The incident light intensity primarily depends on the transmission distance between the LED luminaires on the ceiling and the smartphone image sensor. If the transmission distance from the LEDs to the image sensor increases, then the light intensity will decrease, i.e., the amount of light intensity is inversely proportional to the transmission distance. Furthermore, the data rate will increase if the intensity of light from the LEDs increases. We conducted an experiment in two different approaches for observation of the light intensity measurement performance inside the LED luminaires. In one approach, we used a luxmeter to measure the light intensity from each LED light with respect to the transmission distance, as shown in Figure 10a. In the second approach, we used our experimental smartphone image sensor to measure the light intensity. For this operation, we implemented a simple Android application from [30], which can measure the light intensity well. The implemented Android application flow chart is shown in Figure 10b. To analyze the performance of the image sensor for light intensity measurement capability, we compared the image sensor measurement data with traditional luxmeter measurement data, as shown in Figure 10c. We observed that the measurement data accuracy of luxmeter and smartphone image sensor were similar, and the light intensity decreased with increased transmission distance.

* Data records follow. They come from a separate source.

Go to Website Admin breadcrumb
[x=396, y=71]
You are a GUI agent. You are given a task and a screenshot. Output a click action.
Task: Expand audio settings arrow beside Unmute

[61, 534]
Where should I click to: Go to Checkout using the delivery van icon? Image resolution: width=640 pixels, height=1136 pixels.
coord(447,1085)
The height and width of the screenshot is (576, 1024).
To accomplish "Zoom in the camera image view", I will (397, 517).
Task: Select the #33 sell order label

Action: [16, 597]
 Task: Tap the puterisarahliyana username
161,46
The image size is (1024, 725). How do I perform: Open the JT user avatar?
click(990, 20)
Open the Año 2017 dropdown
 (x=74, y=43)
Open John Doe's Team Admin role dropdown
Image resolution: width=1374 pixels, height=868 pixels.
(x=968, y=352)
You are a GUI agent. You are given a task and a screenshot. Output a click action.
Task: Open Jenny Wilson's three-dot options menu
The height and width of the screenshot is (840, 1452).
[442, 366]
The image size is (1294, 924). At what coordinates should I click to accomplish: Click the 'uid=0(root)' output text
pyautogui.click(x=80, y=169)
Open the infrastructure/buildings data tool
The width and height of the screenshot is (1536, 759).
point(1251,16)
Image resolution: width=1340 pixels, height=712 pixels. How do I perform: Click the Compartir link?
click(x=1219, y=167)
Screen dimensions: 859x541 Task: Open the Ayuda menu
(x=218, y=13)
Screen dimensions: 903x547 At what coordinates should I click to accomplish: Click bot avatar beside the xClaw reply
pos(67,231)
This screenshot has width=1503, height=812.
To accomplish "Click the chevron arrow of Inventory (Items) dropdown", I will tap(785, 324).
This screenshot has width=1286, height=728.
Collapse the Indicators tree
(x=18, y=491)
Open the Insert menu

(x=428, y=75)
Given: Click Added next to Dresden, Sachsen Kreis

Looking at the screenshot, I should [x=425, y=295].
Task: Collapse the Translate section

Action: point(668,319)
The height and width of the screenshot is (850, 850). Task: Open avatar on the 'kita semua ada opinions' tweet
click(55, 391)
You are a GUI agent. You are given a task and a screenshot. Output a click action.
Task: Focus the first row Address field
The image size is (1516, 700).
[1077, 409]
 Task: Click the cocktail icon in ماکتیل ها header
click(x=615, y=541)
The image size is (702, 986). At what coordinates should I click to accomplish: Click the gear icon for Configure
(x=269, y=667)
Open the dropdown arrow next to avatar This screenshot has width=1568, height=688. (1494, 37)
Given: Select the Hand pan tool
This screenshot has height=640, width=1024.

4.2.2. Image Sensor Communication Performance

Distance estimation performance evaluation depends on successful communication between a transmitters’ multiple LEDs on the ceiling and the receiver CMOS image sensor. The receiver included the camera rolling shutter mechanism and an Android application that could manually adjust the shutter speed of the camera before implementing the experiment. To observe our proposed system communication performance between LED transmitter and receiver image sensor, we conducted an experiment with the data rate of the proposed FSOOK modulation technique at different distances and configurations of the camera frame rate, as shown in Figure 11a. It is clear that the data rate increases with camera frame rate, i.e., the data rate is directly proportional to the camera frame rate. For the practical implementation of the image sensor, the communication with high frame rates creates difficulty during the decoding process on the receiver side. In our system, the experiment was performed using a current Android smartphone (Model: Samsung Galaxy S8) with a camera frame rate of 20 fps. Owing to the loss of cache memory of the smartphone, we could not configure the camera frame rate to more than 20 fps in our system. Table 2 shows the configuration of camera parameters used in the experiment to decode data successfully. In our experiment, we observed the performance of the image sensor during the image computation time in terms of the image format and image resolution setup, as shown in Figure 11b, where two types of image formats, JPEG and YUV, were tested. As shown in Figure 11b, the computational time of image processing with respect to the image resolution of the YUV format requires less time compared with that of the JPEG format. Moreover, in our system, we set the image resolution to 600 × 800, which consumed a total computational time of 27.19 ms. Meanwhile, the JPEG format consumed 40 ms, which was comparatively higher than that of the YUV image format.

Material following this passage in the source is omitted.